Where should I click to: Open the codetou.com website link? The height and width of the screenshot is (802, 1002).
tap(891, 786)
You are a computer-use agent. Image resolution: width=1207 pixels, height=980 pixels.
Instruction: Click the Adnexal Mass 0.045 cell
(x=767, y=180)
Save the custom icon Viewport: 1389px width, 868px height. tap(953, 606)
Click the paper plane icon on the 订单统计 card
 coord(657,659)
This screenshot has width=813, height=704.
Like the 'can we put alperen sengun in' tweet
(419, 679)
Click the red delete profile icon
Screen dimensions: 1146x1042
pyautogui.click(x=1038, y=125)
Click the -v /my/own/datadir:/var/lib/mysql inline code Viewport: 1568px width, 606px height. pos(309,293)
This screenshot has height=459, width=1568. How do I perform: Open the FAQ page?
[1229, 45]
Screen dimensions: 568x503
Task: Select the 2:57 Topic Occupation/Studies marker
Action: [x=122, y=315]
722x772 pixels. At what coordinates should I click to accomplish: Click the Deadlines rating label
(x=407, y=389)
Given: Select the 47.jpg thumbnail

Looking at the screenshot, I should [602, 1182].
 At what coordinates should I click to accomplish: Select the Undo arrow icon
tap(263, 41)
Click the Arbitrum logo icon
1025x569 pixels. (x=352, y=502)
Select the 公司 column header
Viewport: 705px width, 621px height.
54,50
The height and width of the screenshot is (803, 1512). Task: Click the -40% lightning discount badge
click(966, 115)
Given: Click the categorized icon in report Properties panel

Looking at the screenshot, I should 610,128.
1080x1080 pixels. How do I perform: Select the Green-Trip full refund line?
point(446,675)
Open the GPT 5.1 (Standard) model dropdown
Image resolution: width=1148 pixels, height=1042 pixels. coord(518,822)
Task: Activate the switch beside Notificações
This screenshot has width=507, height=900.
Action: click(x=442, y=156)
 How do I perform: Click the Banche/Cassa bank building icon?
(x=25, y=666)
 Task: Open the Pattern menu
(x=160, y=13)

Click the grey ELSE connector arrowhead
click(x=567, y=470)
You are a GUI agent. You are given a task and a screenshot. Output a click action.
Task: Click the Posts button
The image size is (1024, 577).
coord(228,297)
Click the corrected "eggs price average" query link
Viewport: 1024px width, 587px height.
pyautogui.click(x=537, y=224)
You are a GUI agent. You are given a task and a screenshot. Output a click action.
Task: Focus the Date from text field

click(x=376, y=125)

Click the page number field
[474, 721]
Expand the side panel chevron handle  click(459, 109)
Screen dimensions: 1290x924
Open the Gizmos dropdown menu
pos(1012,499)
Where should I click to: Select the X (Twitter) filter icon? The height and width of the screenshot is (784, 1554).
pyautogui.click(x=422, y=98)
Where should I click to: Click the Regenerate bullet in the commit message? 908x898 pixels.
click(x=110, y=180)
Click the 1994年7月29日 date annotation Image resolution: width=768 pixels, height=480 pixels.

====

### What you should do:
Please return the entire listing, unchanged.

### Solved problem:
Where should I click to: Open the codetou.com website link? The height and width of the screenshot is (802, 1002).
tap(891, 786)
You are a computer-use agent. Image resolution: width=1207 pixels, height=980 pixels.
Instruction: Click the Adnexal Mass 0.045 cell
(x=767, y=180)
Save the custom icon Viewport: 1389px width, 868px height. tap(953, 606)
Click the paper plane icon on the 订单统计 card
 coord(657,659)
This screenshot has width=813, height=704.
Like the 'can we put alperen sengun in' tweet
(419, 679)
Click the red delete profile icon
Screen dimensions: 1146x1042
pyautogui.click(x=1038, y=125)
Click the -v /my/own/datadir:/var/lib/mysql inline code Viewport: 1568px width, 606px height. pos(309,293)
This screenshot has height=459, width=1568. How do I perform: Open the FAQ page?
[1229, 45]
Screen dimensions: 568x503
Task: Select the 2:57 Topic Occupation/Studies marker
Action: [x=122, y=315]
722x772 pixels. At what coordinates should I click to accomplish: Click the Deadlines rating label
(x=407, y=389)
Given: Select the 47.jpg thumbnail

Looking at the screenshot, I should [602, 1182].
 At what coordinates should I click to accomplish: Select the Undo arrow icon
tap(263, 41)
Click the Arbitrum logo icon
1025x569 pixels. (x=352, y=502)
Select the 公司 column header
Viewport: 705px width, 621px height.
54,50
The height and width of the screenshot is (803, 1512). Task: Click the -40% lightning discount badge
click(966, 115)
Given: Click the categorized icon in report Properties panel

Looking at the screenshot, I should 610,128.
1080x1080 pixels. How do I perform: Select the Green-Trip full refund line?
point(446,675)
Open the GPT 5.1 (Standard) model dropdown
Image resolution: width=1148 pixels, height=1042 pixels. coord(518,822)
Task: Activate the switch beside Notificações
This screenshot has width=507, height=900.
Action: click(x=442, y=156)
 How do I perform: Click the Banche/Cassa bank building icon?
(x=25, y=666)
 Task: Open the Pattern menu
(x=160, y=13)

Click the grey ELSE connector arrowhead
click(x=567, y=470)
You are a GUI agent. You are given a task and a screenshot. Output a click action.
Task: Click the Posts button
The image size is (1024, 577).
coord(228,297)
Click the corrected "eggs price average" query link
Viewport: 1024px width, 587px height.
pyautogui.click(x=537, y=224)
You are a GUI agent. You are given a task and a screenshot. Output a click action.
Task: Focus the Date from text field

click(x=376, y=125)

Click the page number field
[474, 721]
Expand the side panel chevron handle  click(459, 109)
Screen dimensions: 1290x924
Open the Gizmos dropdown menu
pos(1012,499)
Where should I click to: Select the X (Twitter) filter icon? The height and width of the screenshot is (784, 1554).
pyautogui.click(x=422, y=98)
Where should I click to: Click the Regenerate bullet in the commit message? 908x898 pixels.
click(x=110, y=180)
Click the 1994年7月29日 date annotation Image resolution: width=768 pixels, height=480 pixels.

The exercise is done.